Still, April Cole, of Journeys Within Tour Company, which specializes in the Southeast Asia, says bargain prices are having a dramatic impact on travel, particularly to Thailand.
"Thailand is one of those places that seems hard to reach. It's exotic, beautiful, people look at it as a bucket list item and typically only go if they have a significant amount of time and money," explains Cole. "But because airfare rates have dropped from $1,200 to $800 - that's a very big difference... The question then becomes do you go to Hawaii for $550 or add a couple hundred dollars and go to Thailand?"
For many travelers the answer to that question has been increasingly to pluck Thailand off of their "someday bucket list" and instead to jet off there on a whim, seizing on bargain airfare on the spur of the moment.

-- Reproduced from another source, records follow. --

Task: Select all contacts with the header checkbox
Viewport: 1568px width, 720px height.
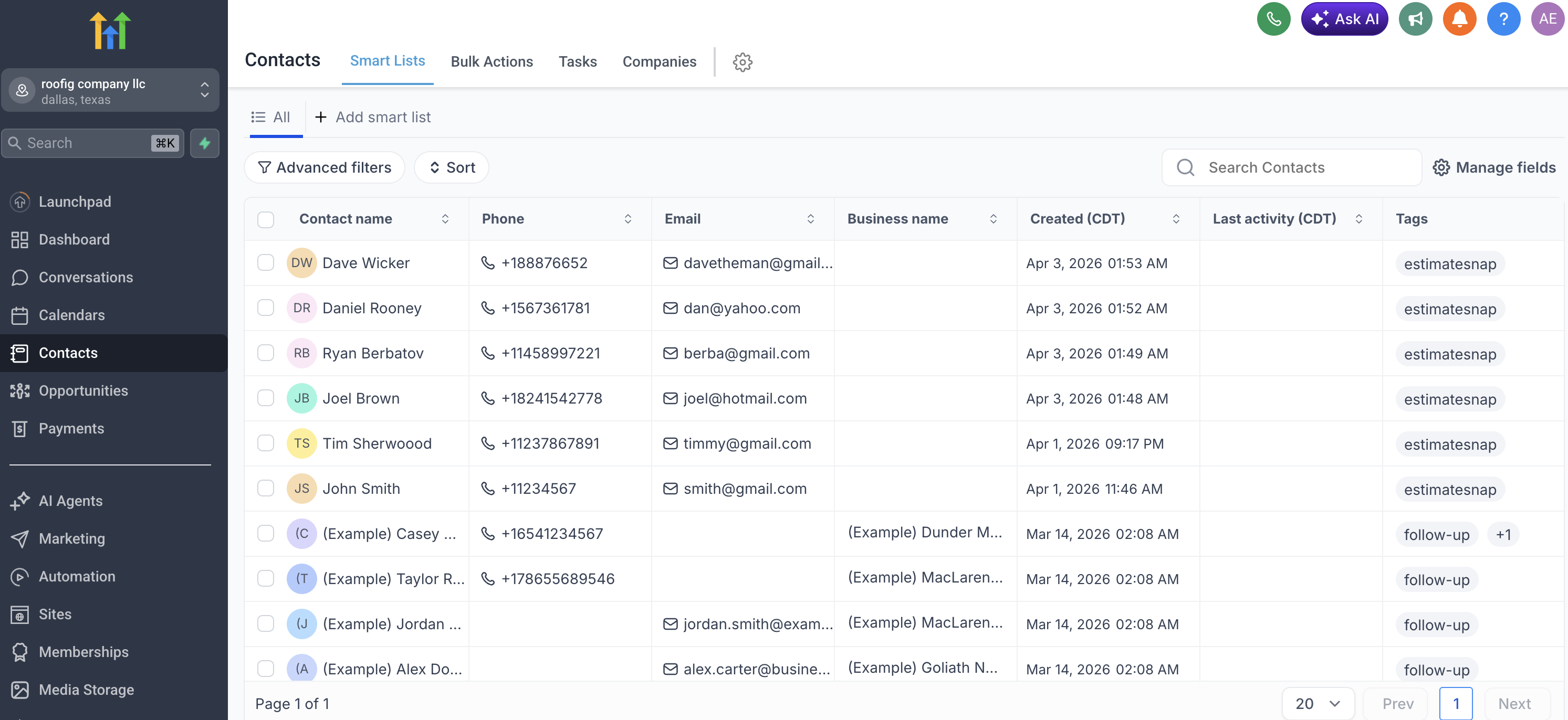Action: (x=265, y=219)
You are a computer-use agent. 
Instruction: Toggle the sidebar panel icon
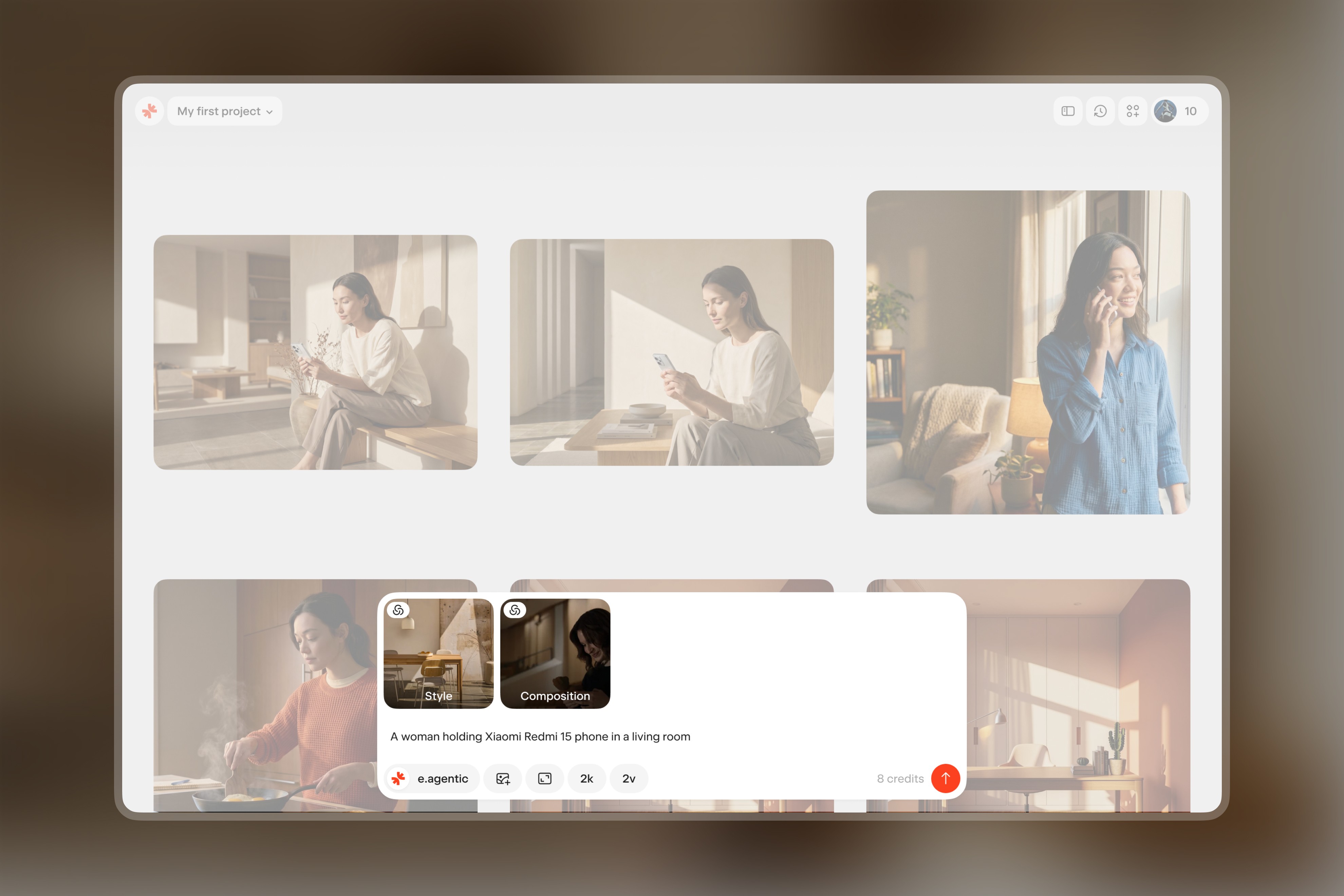coord(1067,111)
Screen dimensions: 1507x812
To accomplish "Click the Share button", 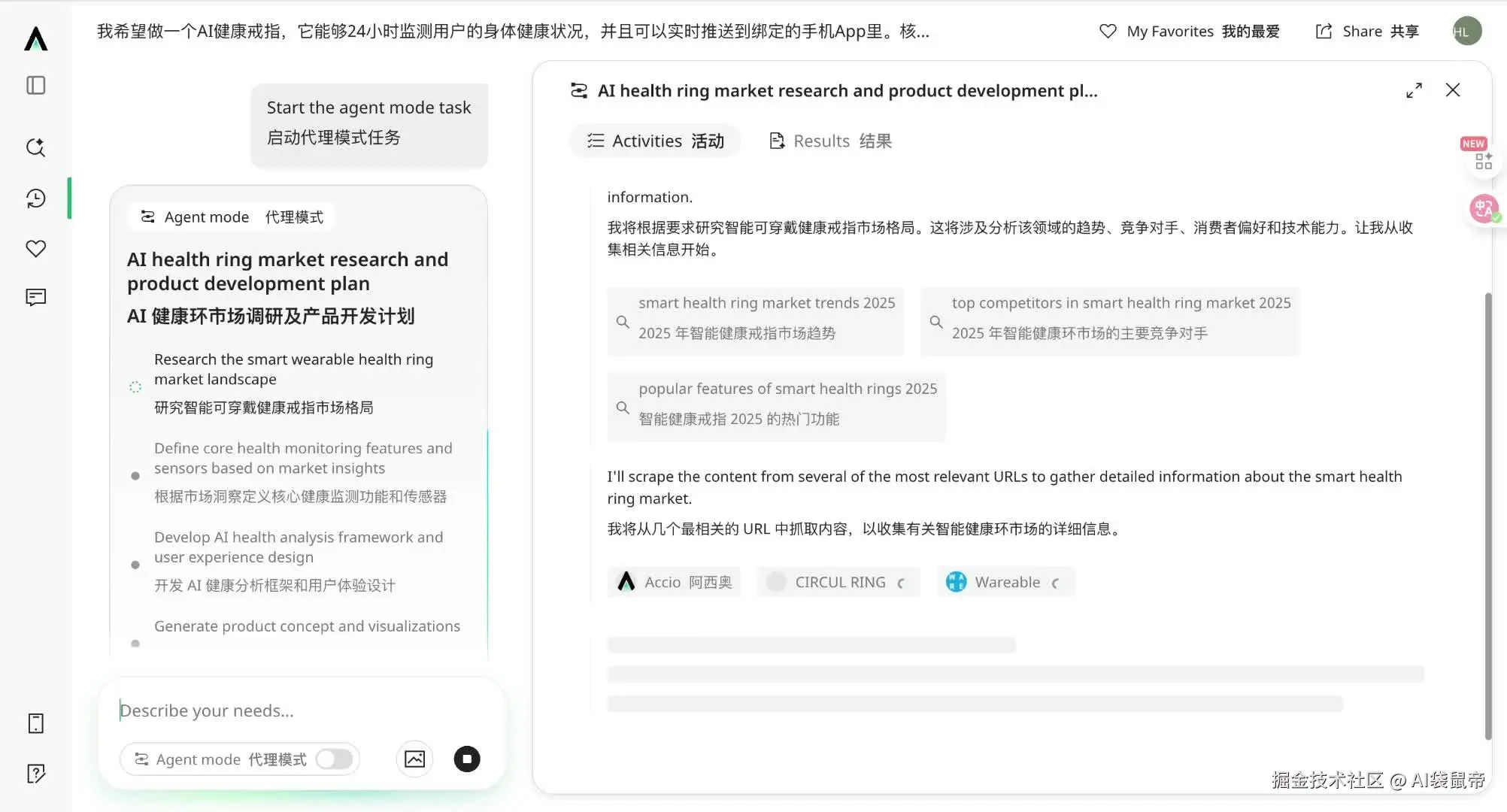I will (x=1367, y=31).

That Thailand has become an "impulse trip" is a definite shift, says Cole.
The country's historically unsettled political climate has played a substantial role in the weakened baht, she adds. The U.S. dollar is currently trading at about $1 to 36 Thai baht, Cole says. That's up from about a year ago when the exchange rate was 32 baht to the dollar.
Despite the political climate being what it is, the country's tourist industry remains hard at work ensuring a stable, enjoyable and incredibly inexpensive experience for travelers.
"You could not get a hotel for $100 a night in Hawaii, one that is on the beach, with incredible service and views," says Cole. "That value for your money, when you get to Thailand, is so much better then what you're going to get anywhere else in the world."
The last region on Murphy's 2016 value hunters list is Africa. Similar to Mexico, the presence of Africa on Murphy's radar may seem a bit surprising. Not because the U.S. dollar has a long history of being strong in this particular destination, like it has been in Mexico. Rather, the surprise associated with Africa's newly declared bargain status has more to do with the fact that it has traditionally been a place travelers spent years upon years saving to visit. It is another destination ranked high on traveler's bucket lists, and often only visited in retirement or on special occasions.
All of that is changing however, in the wake of Ebola, which put a serious damper on Africa's tourism industry.
"A year and a half ago, Ebola was everywhere...Anderson Cooper was there reporting on it and then two months later, no one is talking about it," says Murphy. "But the damage has been done in terms of travelers."
The translation? It's bargain safari season, or at least safaris have become much cheaper, so get that bag (and those binoculars) packed.
"This would be a great time, going into late spring and early summer, to book a trip to Africa," says Murphy. "They're still getting hammered perception-wise because of Ebola...People stopped going to South Africa, Zimbabwe, all of these places because of Ebola. But geographically, the Ebola outbreak was thousands of miles away. So what does that mean to pricing? The safari companies and the operators that sell safaris and airlines like South African Airways, have had to cut prices to attract people. A safari that would have been a once in a lifetime trip, is now on sale."